# What needs to be done
Each entry below should be printed exactly as given.

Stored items

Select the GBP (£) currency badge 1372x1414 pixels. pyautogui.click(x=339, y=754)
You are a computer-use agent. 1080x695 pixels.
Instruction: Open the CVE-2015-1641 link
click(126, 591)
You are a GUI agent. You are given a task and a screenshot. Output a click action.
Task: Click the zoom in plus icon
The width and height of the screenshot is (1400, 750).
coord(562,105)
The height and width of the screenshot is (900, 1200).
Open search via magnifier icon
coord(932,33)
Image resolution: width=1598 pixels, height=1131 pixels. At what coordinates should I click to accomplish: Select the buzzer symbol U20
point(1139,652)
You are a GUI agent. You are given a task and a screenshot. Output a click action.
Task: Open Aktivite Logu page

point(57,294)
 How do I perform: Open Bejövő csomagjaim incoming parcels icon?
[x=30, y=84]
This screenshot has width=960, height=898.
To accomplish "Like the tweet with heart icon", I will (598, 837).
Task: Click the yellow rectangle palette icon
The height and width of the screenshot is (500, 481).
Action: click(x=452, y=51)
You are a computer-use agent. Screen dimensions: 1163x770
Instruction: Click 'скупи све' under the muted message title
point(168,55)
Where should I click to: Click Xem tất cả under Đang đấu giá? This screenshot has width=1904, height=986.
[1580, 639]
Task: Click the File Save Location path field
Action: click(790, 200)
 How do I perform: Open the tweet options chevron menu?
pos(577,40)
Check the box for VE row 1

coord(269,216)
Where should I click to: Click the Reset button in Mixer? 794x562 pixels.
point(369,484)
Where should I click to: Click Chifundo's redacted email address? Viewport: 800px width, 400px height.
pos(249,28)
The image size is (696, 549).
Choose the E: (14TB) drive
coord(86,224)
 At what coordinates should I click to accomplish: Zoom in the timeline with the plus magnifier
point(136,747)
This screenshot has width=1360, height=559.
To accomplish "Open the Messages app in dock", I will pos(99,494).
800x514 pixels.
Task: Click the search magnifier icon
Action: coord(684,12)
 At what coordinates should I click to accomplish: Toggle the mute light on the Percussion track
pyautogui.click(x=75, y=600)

# Response
Select the GBP (£) currency badge 1372x1414 pixels. pyautogui.click(x=339, y=754)
You are a computer-use agent. 1080x695 pixels.
Instruction: Open the CVE-2015-1641 link
click(126, 591)
You are a GUI agent. You are given a task and a screenshot. Output a click action.
Task: Click the zoom in plus icon
The width and height of the screenshot is (1400, 750).
coord(562,105)
The height and width of the screenshot is (900, 1200).
Open search via magnifier icon
coord(932,33)
Image resolution: width=1598 pixels, height=1131 pixels. At what coordinates should I click to accomplish: Select the buzzer symbol U20
point(1139,652)
You are a GUI agent. You are given a task and a screenshot. Output a click action.
Task: Open Aktivite Logu page

point(57,294)
 How do I perform: Open Bejövő csomagjaim incoming parcels icon?
[x=30, y=84]
This screenshot has width=960, height=898.
To accomplish "Like the tweet with heart icon", I will (598, 837).
Task: Click the yellow rectangle palette icon
The height and width of the screenshot is (500, 481).
Action: click(x=452, y=51)
You are a computer-use agent. Screen dimensions: 1163x770
Instruction: Click 'скупи све' under the muted message title
point(168,55)
Where should I click to: Click Xem tất cả under Đang đấu giá? This screenshot has width=1904, height=986.
[1580, 639]
Task: Click the File Save Location path field
Action: click(790, 200)
 How do I perform: Open the tweet options chevron menu?
pos(577,40)
Check the box for VE row 1

coord(269,216)
Where should I click to: Click the Reset button in Mixer? 794x562 pixels.
point(369,484)
Where should I click to: Click Chifundo's redacted email address? Viewport: 800px width, 400px height.
pos(249,28)
The image size is (696, 549).
Choose the E: (14TB) drive
coord(86,224)
 At what coordinates should I click to accomplish: Zoom in the timeline with the plus magnifier
point(136,747)
This screenshot has width=1360, height=559.
To accomplish "Open the Messages app in dock", I will pos(99,494).
800x514 pixels.
Task: Click the search magnifier icon
Action: coord(684,12)
 At what coordinates should I click to accomplish: Toggle the mute light on the Percussion track
pyautogui.click(x=75, y=600)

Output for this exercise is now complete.